A great many of the young objectors could not qualify as members of these pacifist churches. Even those who did qualify were required to take some form of prescribed noncombatant service. No systematic provision was made for such service until almost a year of war had passed. The result was confusion, rough handling of conscientious objectors and excessive court-martial sentences. One of the worst incidents concerned a small group of religious objectors called Molokani, who had settled in Arizona during President Grant's Administration, on his assurance that there would not be peacetime conscription in the United States. When the War came, their young men refused to register and, under the law, served about a year in prison. They were model prisoners in civil prisons, but then they were compulsorily registered and drafted into the Army. They again refused service and were sentenced for very long terms to Fort Leavenworth Military Prison. Here they refused to work, because the commandant of the prison was a colonel and his orders were military orders. Even the armistice made no difference. Under military law not of his making, the colonel sent the young men to dark, solitary cells, where they were manacled to the bars in a standing position during the period when the other men worked. My brother, Evan W. Thomas, was not a Molokani, but he, too, refused to work and was among this manacled group. Fortunately, he managed to get a message to me. To my shocked surprise, one of the clergy to whom I appealed, a leader in the Church Peace Union, said the men were traitors and deserved no sympathy. The onetime liberal Newton D. Baker, Secretary of War, denied that there was any such punishment in an American military prison. It was only after I got Don Seitz of the New York. World to send a crack reporter to Leavenworth that the truth was revealed. Armed with this evidence and with the belated support of liberals, the Reverend John Nevin Sayre, related to President Wilson by marriage, managed to reach the President, who ordered the end of such punishments. My brother was released on a technicality and the others were transferred to another prison and not too long thereafter were freed. I do not know of similar brutality directed against conscientious objectors to later wars, after the shooting had stopped.
It is estimated that during World War One, some 170,000 managed to evade the draft altogether by flight to Mexico or by obtaining false medical certificates or safe, exempt jobs. But these were not crusaders for peace. That role was far better filled by some 4000 objectors. The conscription law and its enforcement were very confused, but in the end, there were about 1200 who accepted civilian substitutes, such as farm furloughs: and 99 took work with the Friends' Reconstruction Unit. About 500 absolutists were court-martialed and sent to military prisons for long terms--25 years or even life. There were cases where the original sentence was death. After the War, Presidential clemency reduced these long sentences rather capriciously. The last of the objectors was not released until 1933, long after objectors in foreign countries had been released.

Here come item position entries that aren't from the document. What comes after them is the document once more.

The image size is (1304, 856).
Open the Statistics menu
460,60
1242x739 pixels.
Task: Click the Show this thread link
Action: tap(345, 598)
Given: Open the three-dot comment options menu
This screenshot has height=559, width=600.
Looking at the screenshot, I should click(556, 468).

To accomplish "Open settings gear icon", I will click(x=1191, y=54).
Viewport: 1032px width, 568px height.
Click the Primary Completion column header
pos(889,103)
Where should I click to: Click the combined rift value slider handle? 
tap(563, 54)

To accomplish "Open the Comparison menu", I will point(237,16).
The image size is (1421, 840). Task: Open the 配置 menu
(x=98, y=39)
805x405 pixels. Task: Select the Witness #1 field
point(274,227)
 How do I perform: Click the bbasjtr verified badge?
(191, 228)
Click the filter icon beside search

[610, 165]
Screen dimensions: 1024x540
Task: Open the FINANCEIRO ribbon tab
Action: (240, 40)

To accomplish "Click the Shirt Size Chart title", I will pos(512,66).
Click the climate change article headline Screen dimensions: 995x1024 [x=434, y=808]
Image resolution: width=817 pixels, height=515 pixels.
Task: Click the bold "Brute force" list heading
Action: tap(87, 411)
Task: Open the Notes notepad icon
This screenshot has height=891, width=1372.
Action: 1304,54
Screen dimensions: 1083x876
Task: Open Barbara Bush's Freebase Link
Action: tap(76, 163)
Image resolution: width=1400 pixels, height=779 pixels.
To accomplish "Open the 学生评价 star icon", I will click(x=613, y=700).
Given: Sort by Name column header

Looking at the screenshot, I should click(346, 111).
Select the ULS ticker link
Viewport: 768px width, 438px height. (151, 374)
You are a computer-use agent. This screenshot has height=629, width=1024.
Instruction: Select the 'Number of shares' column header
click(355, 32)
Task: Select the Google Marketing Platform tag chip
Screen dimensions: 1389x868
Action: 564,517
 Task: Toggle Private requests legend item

Conscientious objectors were not the only sufferers. Civil liberties were pretty well shot to hell under the "liberal" President Wilson. Mobs of "patriotic" citizens went even further than the President. Ray Abrams, in Preachers Present Arms, tells a melancholy tale of the wholesale expulsion of pacifist preachers from their pulpits. Very few survived. At the end of the War, there were some 1000 political prisoners still in jail, guilty of nothing except their exercise of rights that were supposedly guaranteed by the First Amendment. The best known, of course, was Eugene Debs, the Socialist who polled about 1,000,000 voles as a candidate for President while he was a prisoner in Atlanta.
I shall never forget the joy with which I greeted the armistice that finally ended the brutal War of mud and trenches in Europe. It was a joy very commonly shared by the world. But the War did not give us wisdom, as I had hoped, to guard against the recurrence of organized murder in the name of our nation or our political creed. At first, there was widespread hope in peace circles for President Wilson's plan for a League of Nations. What came out of the Versailles Conference by way of a treaty and the plan for the League of Nations was a great disappointment to pacifists, as well as to radicals. We believed that the treaty--which, to be sure, might have been worse--contained the seeds of another world war. How far this opposition should go divided radicals and pacifists, but many swung over to unenthusiastic support of the League during the Harding and Coolidge Administrations. As the Socialist candidate for President in 1928 and 1932. I favored joining the League on condition of some reservations (which could easily have been obtained) to prevent it from dragging us into a new war. We held this position as late as 1932, when President Roosevelt ended any talk of joining the League.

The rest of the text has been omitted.